Pixel coordinate grounding data

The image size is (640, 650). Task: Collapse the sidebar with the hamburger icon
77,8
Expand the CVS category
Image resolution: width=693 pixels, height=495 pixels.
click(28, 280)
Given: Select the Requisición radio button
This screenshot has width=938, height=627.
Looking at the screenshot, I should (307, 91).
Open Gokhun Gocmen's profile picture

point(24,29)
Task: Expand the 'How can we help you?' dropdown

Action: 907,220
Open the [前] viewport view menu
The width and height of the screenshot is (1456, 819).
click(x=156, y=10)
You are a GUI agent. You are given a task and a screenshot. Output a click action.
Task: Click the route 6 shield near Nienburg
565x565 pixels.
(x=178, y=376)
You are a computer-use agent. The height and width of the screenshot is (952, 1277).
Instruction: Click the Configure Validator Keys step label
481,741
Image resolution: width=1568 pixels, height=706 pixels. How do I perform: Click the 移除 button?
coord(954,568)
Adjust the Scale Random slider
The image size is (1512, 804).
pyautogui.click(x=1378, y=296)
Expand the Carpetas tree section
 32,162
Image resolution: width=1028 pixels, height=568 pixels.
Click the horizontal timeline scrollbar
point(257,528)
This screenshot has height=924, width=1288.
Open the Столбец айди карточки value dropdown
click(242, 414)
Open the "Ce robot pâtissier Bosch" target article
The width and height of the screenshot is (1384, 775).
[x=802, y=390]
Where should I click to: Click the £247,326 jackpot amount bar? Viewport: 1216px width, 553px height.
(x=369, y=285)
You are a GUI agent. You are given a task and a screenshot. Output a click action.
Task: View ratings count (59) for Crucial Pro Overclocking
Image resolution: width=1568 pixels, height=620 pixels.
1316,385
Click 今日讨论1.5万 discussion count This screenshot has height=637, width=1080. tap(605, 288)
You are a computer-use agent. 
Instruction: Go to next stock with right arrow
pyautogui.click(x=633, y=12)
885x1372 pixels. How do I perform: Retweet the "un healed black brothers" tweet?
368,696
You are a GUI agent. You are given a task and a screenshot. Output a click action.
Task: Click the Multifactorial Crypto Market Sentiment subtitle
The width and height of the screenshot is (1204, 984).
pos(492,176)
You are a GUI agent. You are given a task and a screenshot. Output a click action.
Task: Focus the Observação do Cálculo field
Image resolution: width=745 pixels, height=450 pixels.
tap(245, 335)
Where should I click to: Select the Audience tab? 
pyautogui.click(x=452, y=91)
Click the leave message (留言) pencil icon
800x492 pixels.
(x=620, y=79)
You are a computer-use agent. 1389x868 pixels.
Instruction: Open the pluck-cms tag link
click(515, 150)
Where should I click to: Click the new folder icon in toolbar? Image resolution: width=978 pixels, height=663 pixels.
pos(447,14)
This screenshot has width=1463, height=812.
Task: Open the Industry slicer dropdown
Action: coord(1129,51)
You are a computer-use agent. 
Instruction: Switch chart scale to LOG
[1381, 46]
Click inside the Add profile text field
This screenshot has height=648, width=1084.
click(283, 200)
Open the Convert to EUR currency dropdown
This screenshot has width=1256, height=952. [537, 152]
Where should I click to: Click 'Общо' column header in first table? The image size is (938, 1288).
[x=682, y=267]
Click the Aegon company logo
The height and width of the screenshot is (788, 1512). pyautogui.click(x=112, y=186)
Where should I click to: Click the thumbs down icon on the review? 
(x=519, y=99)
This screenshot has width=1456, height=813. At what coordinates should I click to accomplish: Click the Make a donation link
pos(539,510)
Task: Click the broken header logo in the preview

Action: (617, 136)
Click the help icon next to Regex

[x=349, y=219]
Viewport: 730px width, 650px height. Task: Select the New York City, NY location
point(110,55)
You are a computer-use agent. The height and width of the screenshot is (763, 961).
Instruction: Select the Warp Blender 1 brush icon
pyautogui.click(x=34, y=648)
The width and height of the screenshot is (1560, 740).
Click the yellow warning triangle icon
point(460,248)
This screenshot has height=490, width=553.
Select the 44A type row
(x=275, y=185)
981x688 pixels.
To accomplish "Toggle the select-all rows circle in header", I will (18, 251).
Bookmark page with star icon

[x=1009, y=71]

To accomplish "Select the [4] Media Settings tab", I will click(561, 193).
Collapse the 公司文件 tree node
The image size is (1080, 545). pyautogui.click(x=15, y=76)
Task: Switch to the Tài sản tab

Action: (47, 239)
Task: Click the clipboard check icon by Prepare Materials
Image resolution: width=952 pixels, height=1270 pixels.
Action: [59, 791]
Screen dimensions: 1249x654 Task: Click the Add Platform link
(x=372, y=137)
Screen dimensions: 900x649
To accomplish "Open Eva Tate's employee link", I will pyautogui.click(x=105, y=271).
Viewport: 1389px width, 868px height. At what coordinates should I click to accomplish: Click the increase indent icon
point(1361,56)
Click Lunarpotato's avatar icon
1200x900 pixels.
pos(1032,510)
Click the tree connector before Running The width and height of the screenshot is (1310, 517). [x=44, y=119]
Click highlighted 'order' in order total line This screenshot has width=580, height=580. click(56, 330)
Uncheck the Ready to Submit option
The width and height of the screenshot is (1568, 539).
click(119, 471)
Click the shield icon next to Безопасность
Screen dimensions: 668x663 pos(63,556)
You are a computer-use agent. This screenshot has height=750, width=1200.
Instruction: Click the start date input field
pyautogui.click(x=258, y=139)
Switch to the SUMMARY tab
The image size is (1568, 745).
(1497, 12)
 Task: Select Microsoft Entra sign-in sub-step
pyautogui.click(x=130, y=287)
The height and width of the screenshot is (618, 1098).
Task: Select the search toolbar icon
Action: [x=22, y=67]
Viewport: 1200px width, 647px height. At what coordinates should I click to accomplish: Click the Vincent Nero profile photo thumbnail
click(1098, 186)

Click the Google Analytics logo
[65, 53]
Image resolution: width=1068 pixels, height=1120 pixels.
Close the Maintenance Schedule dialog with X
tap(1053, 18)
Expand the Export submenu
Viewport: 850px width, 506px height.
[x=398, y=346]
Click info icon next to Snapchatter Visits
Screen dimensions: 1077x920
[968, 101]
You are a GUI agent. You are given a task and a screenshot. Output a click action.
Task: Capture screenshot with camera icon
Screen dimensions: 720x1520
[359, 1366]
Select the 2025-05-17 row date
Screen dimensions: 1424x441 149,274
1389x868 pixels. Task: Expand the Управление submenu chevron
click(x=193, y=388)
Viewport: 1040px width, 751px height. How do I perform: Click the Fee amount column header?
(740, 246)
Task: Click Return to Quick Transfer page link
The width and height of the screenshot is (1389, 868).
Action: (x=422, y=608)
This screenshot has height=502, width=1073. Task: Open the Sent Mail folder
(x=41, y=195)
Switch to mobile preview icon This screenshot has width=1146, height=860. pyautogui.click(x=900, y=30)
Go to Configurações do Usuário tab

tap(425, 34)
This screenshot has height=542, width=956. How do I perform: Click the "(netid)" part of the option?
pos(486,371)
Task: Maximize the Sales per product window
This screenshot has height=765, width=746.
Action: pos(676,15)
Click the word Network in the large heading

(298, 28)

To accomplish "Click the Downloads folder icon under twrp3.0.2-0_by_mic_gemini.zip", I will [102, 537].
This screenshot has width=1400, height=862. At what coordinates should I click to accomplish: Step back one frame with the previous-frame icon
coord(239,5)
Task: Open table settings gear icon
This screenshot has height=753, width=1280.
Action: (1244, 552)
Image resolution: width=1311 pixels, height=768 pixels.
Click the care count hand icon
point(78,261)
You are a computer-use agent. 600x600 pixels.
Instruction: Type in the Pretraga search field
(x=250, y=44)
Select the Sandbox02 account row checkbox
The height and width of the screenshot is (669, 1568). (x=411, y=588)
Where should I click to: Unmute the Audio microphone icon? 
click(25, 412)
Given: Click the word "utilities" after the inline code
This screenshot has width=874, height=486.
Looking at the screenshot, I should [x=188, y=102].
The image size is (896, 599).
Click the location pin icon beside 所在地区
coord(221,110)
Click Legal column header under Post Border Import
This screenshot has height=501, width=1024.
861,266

WORK INSTRUCTION. The answer should consist of the lines from the first line of the entries through the line with "Given: Select the Requisición radio button", copied exactly.

ANSWER TO THIS PROBLEM.
The image size is (640, 650). Task: Collapse the sidebar with the hamburger icon
77,8
Expand the CVS category
Image resolution: width=693 pixels, height=495 pixels.
click(28, 280)
Given: Select the Requisición radio button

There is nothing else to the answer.